> What to work on:
The reply to the records below should contain exactly the lines from the line with "Where should I click to: Click the floppy" through the line with "The width and height of the screenshot is (1344, 750).", and nothing besides.

Collection entries:

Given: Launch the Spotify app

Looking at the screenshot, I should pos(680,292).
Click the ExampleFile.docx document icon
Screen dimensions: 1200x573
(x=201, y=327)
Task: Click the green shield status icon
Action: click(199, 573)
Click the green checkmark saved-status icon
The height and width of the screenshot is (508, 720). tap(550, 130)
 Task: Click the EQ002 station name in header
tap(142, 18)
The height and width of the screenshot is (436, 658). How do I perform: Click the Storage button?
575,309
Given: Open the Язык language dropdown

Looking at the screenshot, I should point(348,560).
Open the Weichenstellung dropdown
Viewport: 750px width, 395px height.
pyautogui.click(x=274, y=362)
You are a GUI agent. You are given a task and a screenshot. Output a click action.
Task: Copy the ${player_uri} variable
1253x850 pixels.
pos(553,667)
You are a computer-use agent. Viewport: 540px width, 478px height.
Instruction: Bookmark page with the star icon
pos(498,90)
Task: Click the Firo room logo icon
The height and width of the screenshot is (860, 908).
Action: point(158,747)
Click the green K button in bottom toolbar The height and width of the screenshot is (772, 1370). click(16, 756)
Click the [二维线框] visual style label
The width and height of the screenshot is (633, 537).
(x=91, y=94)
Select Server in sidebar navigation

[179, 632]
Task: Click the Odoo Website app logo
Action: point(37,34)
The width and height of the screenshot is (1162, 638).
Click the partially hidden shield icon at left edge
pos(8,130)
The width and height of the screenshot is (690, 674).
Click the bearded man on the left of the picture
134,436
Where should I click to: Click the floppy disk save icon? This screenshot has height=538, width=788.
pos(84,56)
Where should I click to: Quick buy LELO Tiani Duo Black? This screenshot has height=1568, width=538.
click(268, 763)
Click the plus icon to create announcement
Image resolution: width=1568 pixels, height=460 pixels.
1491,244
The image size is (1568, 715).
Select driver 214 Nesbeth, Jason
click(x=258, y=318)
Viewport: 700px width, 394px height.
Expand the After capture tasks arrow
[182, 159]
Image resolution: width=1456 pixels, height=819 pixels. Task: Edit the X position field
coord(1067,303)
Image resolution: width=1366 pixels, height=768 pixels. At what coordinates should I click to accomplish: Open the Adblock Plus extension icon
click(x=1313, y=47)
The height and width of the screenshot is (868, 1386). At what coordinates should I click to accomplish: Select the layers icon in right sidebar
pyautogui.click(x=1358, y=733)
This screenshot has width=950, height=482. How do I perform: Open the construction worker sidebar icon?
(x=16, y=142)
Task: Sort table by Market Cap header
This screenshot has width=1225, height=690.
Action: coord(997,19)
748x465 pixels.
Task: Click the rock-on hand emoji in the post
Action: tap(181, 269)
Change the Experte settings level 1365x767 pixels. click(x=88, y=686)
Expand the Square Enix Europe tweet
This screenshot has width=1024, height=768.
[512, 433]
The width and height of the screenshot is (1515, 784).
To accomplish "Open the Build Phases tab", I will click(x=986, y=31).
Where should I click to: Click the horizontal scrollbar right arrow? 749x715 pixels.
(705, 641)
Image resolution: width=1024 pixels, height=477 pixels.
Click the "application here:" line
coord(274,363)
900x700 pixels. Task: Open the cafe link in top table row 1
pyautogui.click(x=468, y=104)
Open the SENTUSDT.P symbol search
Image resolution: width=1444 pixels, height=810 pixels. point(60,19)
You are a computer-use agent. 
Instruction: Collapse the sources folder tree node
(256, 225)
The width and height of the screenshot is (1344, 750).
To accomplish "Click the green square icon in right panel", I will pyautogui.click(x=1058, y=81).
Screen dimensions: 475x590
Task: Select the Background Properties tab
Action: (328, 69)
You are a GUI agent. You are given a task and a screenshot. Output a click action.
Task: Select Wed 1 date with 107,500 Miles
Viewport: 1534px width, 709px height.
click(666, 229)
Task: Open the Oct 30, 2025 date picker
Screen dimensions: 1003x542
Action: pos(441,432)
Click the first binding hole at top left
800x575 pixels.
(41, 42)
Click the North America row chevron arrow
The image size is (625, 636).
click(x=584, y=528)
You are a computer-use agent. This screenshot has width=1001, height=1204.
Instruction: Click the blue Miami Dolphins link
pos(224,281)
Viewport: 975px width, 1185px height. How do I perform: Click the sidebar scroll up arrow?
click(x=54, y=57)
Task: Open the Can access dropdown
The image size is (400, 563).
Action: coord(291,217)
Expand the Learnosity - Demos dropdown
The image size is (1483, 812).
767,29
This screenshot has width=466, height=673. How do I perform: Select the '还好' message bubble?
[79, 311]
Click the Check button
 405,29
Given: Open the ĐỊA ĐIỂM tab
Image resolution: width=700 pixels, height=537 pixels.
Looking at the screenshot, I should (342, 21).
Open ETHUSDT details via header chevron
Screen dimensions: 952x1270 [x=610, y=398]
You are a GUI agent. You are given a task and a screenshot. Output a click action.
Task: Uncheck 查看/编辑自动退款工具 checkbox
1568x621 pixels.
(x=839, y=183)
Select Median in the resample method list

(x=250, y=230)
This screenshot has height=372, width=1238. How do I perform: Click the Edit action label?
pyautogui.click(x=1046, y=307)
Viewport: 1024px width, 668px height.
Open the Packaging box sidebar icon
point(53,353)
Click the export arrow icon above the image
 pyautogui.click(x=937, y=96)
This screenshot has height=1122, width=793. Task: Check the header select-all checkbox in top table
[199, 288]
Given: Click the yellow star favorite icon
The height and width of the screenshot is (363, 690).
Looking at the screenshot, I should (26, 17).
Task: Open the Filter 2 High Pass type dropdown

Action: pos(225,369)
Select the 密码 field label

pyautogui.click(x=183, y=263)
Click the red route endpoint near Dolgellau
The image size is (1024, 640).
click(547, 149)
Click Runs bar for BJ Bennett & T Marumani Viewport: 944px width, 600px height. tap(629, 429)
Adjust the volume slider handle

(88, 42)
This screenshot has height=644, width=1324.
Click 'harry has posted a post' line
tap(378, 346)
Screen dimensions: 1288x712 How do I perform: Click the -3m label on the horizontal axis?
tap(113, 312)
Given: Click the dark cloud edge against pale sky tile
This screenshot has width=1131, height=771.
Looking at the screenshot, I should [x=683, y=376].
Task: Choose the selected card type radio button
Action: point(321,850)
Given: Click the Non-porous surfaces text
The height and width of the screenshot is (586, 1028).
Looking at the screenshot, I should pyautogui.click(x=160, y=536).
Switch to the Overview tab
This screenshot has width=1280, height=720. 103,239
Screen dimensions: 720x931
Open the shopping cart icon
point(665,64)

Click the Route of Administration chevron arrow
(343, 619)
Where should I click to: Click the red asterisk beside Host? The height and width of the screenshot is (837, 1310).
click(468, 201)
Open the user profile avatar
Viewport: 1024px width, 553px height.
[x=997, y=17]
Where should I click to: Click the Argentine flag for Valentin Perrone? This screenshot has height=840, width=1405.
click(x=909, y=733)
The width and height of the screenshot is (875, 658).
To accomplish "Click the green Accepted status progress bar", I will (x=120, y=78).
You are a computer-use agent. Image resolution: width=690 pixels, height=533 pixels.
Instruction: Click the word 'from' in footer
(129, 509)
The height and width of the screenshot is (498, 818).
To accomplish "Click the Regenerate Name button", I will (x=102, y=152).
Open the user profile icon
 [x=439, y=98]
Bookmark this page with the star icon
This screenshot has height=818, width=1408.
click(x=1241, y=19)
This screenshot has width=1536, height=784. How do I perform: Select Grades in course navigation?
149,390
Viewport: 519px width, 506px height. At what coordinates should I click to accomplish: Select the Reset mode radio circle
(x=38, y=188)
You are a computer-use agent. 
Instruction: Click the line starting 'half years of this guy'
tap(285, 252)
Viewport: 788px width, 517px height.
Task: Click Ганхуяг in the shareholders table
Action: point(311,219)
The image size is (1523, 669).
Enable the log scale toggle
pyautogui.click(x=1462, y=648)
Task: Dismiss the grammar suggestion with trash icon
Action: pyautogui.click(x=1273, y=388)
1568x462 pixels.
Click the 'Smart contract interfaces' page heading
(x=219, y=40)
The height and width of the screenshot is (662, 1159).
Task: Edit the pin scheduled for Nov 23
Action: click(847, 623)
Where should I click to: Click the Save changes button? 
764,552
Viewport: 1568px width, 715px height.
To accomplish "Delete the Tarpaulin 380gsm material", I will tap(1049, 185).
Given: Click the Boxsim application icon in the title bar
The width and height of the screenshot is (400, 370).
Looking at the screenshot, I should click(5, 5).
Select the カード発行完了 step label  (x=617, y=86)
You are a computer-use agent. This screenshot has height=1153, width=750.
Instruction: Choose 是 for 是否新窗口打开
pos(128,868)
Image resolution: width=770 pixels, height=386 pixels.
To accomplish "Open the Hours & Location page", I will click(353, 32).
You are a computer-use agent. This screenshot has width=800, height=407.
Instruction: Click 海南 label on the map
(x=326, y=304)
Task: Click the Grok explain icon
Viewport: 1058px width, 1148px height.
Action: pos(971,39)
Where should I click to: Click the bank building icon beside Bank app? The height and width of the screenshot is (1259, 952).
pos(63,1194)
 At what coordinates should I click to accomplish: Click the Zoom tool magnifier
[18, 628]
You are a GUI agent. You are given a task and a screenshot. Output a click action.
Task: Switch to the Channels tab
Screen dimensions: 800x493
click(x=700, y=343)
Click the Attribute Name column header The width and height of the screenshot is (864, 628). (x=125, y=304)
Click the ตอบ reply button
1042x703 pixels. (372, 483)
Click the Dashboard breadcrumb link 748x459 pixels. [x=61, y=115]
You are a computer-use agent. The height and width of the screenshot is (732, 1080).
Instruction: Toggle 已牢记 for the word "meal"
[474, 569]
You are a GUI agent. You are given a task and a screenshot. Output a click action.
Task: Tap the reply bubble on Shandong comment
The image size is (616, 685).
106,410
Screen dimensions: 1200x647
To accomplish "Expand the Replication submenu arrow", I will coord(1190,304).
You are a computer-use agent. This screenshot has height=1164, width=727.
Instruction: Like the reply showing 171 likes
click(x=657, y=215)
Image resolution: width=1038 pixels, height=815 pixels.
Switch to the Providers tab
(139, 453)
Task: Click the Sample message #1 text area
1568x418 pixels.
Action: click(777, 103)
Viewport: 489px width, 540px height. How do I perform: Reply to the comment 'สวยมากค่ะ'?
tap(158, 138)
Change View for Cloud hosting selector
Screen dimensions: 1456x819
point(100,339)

> Your response:
Where should I click to: Click the floppy disk save icon? This screenshot has height=538, width=788.
pos(84,56)
Where should I click to: Quick buy LELO Tiani Duo Black? This screenshot has height=1568, width=538.
click(268, 763)
Click the plus icon to create announcement
Image resolution: width=1568 pixels, height=460 pixels.
1491,244
The image size is (1568, 715).
Select driver 214 Nesbeth, Jason
click(x=258, y=318)
Viewport: 700px width, 394px height.
Expand the After capture tasks arrow
[182, 159]
Image resolution: width=1456 pixels, height=819 pixels. Task: Edit the X position field
coord(1067,303)
Image resolution: width=1366 pixels, height=768 pixels. At what coordinates should I click to accomplish: Open the Adblock Plus extension icon
click(x=1313, y=47)
The height and width of the screenshot is (868, 1386). At what coordinates should I click to accomplish: Select the layers icon in right sidebar
pyautogui.click(x=1358, y=733)
This screenshot has width=950, height=482. How do I perform: Open the construction worker sidebar icon?
(x=16, y=142)
Task: Sort table by Market Cap header
This screenshot has width=1225, height=690.
Action: coord(997,19)
748x465 pixels.
Task: Click the rock-on hand emoji in the post
Action: tap(181, 269)
Change the Experte settings level 1365x767 pixels. click(x=88, y=686)
Expand the Square Enix Europe tweet
This screenshot has width=1024, height=768.
[512, 433]
The width and height of the screenshot is (1515, 784).
To accomplish "Open the Build Phases tab", I will click(x=986, y=31).
Where should I click to: Click the horizontal scrollbar right arrow? 749x715 pixels.
(705, 641)
Image resolution: width=1024 pixels, height=477 pixels.
Click the "application here:" line
coord(274,363)
900x700 pixels. Task: Open the cafe link in top table row 1
pyautogui.click(x=468, y=104)
Open the SENTUSDT.P symbol search
Image resolution: width=1444 pixels, height=810 pixels. point(60,19)
You are a computer-use agent. 
Instruction: Collapse the sources folder tree node
(256, 225)
The width and height of the screenshot is (1344, 750).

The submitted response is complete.